Pubblicazione: 16 giugno 2018 alle ore 19:45

TERAMO - La Procura teramana ha aperto un fascicolo sulla donna di 60 anni di Casemolino di Castellalto (Teramo) che nei giorni scorsi è finita al pronto soccorso per dei malori dopo aver bevuto l'acqua del rubinetto di casa.

L'ipotesi di reato contestata, per il momento ad ignoti, come racconta Il Centro, è quella prevista dall'articolo 440 del codice penale: ovvero l'adulterazione di sostanze alimentari.

Il pm Stefano Giovagnoni ha delegato alle indagini i carabinieri forestali che già da qualche giorno hanno avviato l'acquisizione dei primi atti, a cominciare proprio dalle analisi fatte da Asl, Arta e Ruzzo il 19 maggio, subito dopo la segnalazione della donna.

Secondo quelli dell'azienda sanitaria ci sarebbe stato uno sforamento dell'alluminio la cui presenza sarebbe risultata superiore al limite di legge e di benzo(a)pyrene.

Di diverso avviso la Ruzzo Reti che nei giorni scorsi, proprio su questo caso, aveva diffuso una nota in cui sottolineava che "dalle proprie controanalisi, effettuate il 19 maggio scorso, alle ore 11 nell'abitazione da cui erano stati segnalati problemi e alle 12 nel fontanile della stessa via D'Annunzio, non sono emerse criticità, fatta eccezione per un livello di intorbidimento di poco superiore al limite consentito (3,9 e 1,5 contro il limite di 1 fissato dalla legge) e riconducibile ai lavori eseguiti a Poggio San Vittorino, nei giorni precedenti, sulla condotta principale tronco Roseto".

Per quanto riguarda il potabilizzatore, nella stessa nota, la Ruzzo escludeva "qualsiasi collegamento dato che l'impianto non è in funzione da circa due mesi. Si esclude inoltre che la causa sia da imputare al serbatoio della frazione di Casemolino che, in ogni caso, prudenzialmente, subito dopo la segnalazione è stato lavato. Le analisi sono state eseguite anche nei giorni successivi al 19 maggio sempre con esito negativo".

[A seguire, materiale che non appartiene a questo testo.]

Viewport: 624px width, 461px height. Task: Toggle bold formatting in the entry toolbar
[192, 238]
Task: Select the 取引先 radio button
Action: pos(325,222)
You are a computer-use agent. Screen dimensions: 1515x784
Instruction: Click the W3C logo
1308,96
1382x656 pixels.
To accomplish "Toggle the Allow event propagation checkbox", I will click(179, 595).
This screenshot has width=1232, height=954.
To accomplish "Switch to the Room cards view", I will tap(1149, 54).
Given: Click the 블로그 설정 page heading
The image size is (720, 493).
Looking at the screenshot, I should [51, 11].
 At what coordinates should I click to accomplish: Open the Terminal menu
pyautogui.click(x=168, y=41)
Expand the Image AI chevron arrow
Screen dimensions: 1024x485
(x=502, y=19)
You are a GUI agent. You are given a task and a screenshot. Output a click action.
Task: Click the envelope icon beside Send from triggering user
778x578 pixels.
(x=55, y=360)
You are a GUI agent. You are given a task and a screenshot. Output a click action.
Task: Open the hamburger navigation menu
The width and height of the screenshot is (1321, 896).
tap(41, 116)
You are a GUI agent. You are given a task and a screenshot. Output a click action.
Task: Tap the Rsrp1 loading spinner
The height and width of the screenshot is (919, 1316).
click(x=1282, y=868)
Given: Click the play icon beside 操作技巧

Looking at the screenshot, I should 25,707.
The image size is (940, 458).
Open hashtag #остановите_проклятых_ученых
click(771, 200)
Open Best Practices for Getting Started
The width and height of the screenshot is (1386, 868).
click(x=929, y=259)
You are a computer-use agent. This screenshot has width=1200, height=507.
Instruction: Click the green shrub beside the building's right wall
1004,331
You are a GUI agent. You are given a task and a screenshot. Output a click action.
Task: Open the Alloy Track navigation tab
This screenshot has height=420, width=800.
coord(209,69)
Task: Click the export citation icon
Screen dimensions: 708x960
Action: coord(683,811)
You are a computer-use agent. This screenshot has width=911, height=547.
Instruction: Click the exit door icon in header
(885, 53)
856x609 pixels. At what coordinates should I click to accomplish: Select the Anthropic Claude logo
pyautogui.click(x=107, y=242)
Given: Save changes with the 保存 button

Ruzzo Reti ricorda, in ogni caso, che l'interruzione dell'erogazione idrica può causare un decadimento della qualità dell'acqua, nel momento stesso della reimmissione, a causa delle potenziali infiltrazioni nella rete di sostanze esterne quando la condotta non è in pressione. Si procede alla pulizia delle condutture proprio per evitare possibili contaminazioni dell'acqua".